» **Task objective**: Rewrite the listing from the line that has "Given: Click the" through the end of the listing, replacing "icon" with "button" wherever it occurs and keeping everything else unchanged. Leave the pictures out of your version.

--- Start of Extracted material ---

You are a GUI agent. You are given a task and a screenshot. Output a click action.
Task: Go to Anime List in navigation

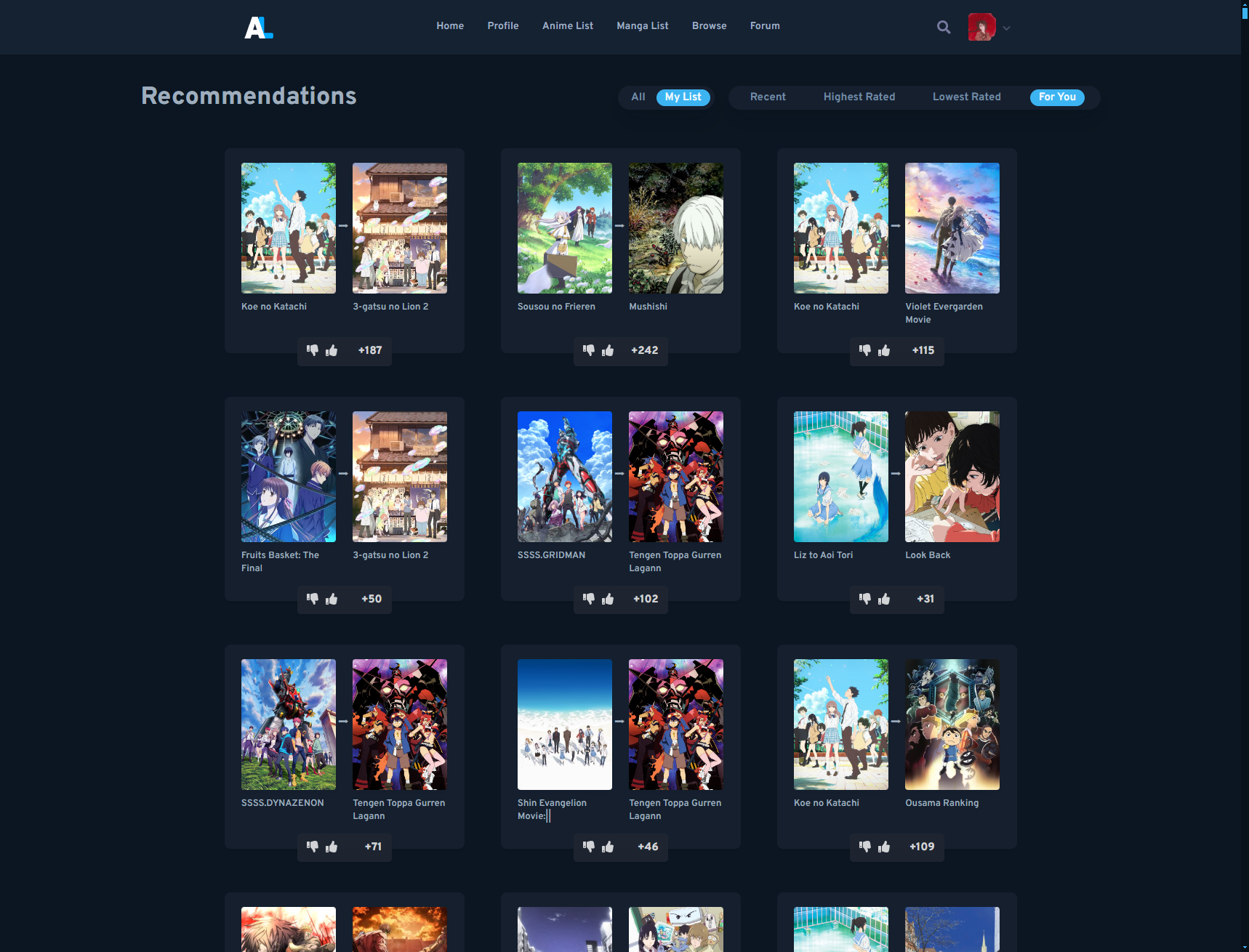[567, 26]
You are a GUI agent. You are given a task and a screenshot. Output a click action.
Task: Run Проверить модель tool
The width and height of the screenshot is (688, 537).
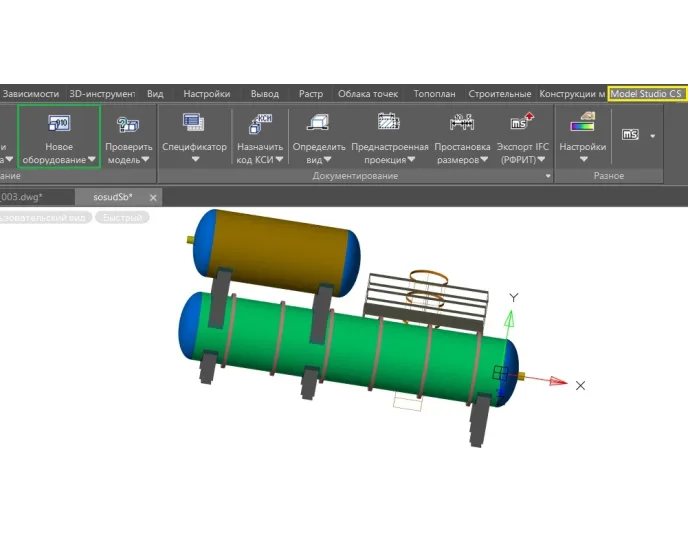coord(128,125)
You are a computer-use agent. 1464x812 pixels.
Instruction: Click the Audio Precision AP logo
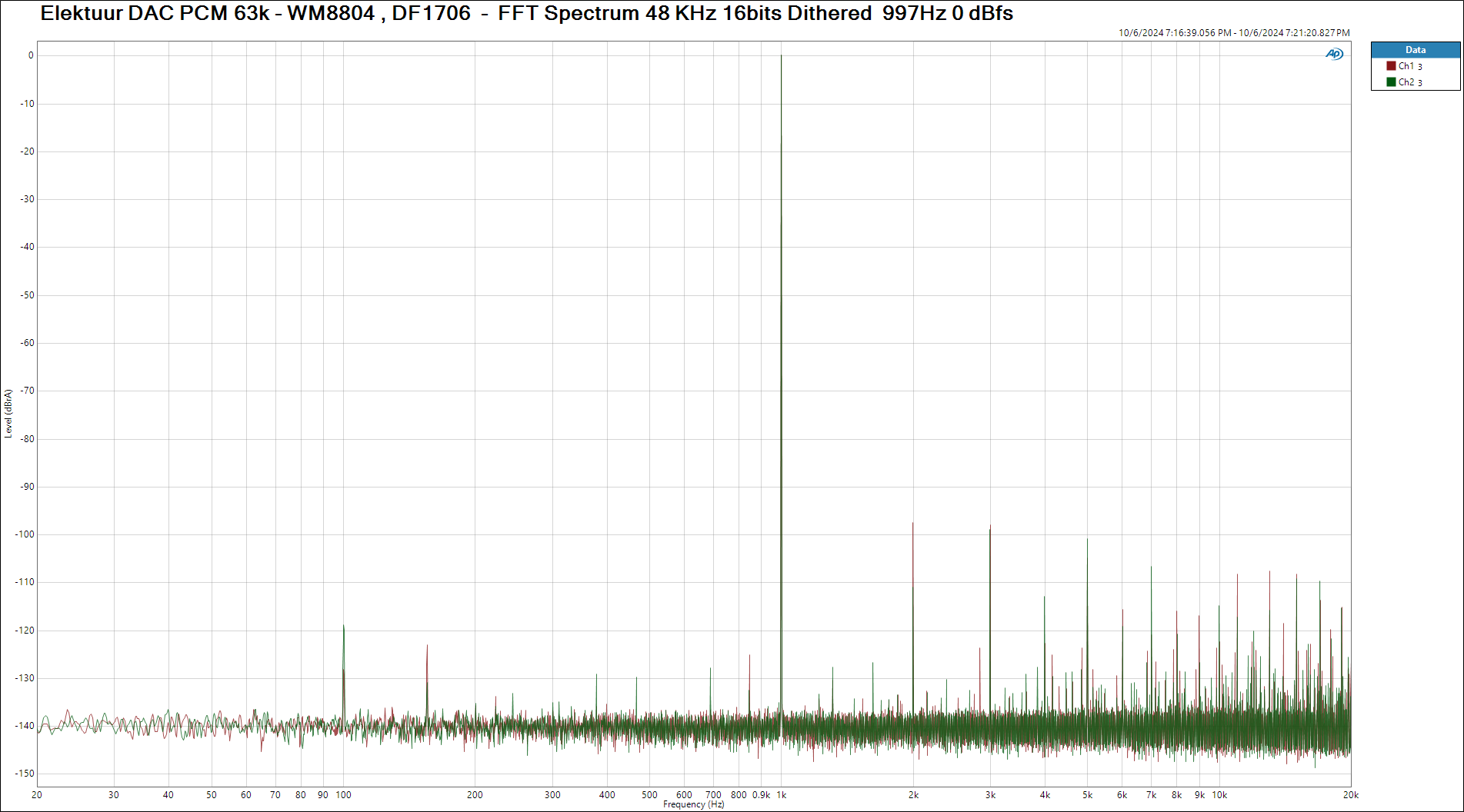click(x=1334, y=54)
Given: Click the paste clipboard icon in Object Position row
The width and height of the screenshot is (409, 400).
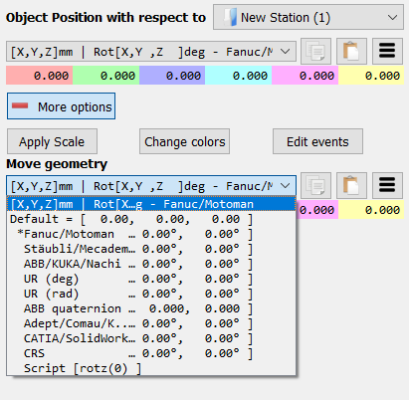Looking at the screenshot, I should pyautogui.click(x=351, y=51).
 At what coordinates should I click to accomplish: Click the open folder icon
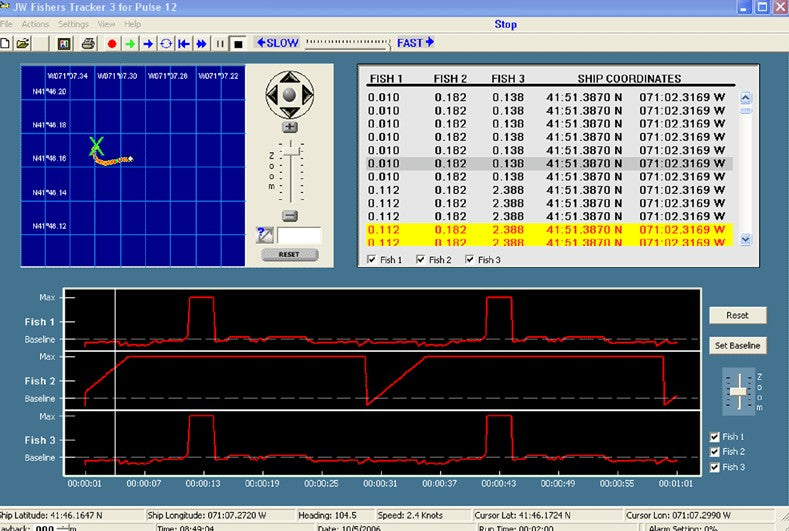22,44
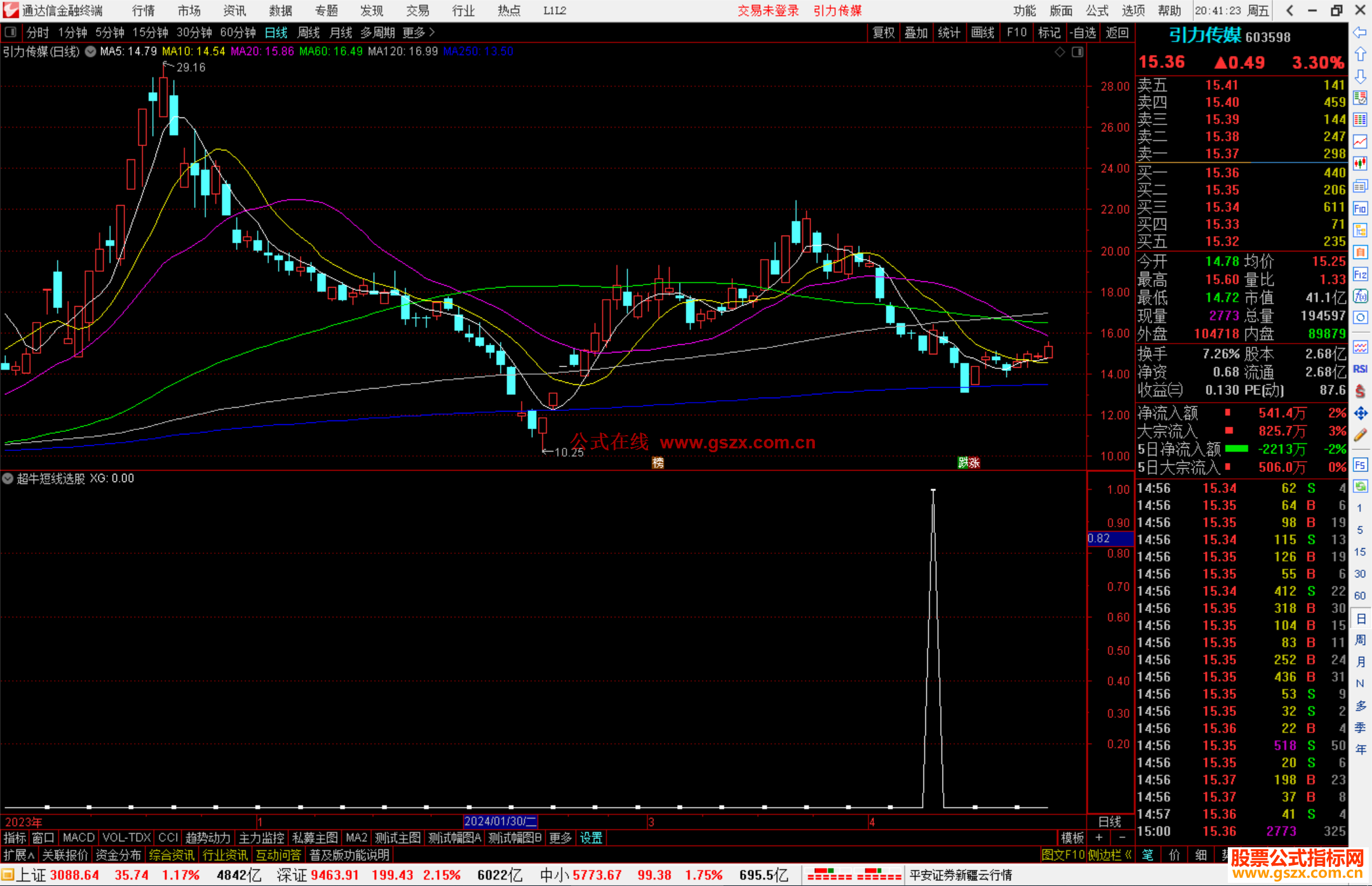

--- End of Extracted material ---

» **Answer to this problem**:
Given: Click the paste clipboard button in Object Position row
The width and height of the screenshot is (409, 400).
Looking at the screenshot, I should pyautogui.click(x=351, y=51).
 At what coordinates should I click to accomplish: Click the open folder button
22,44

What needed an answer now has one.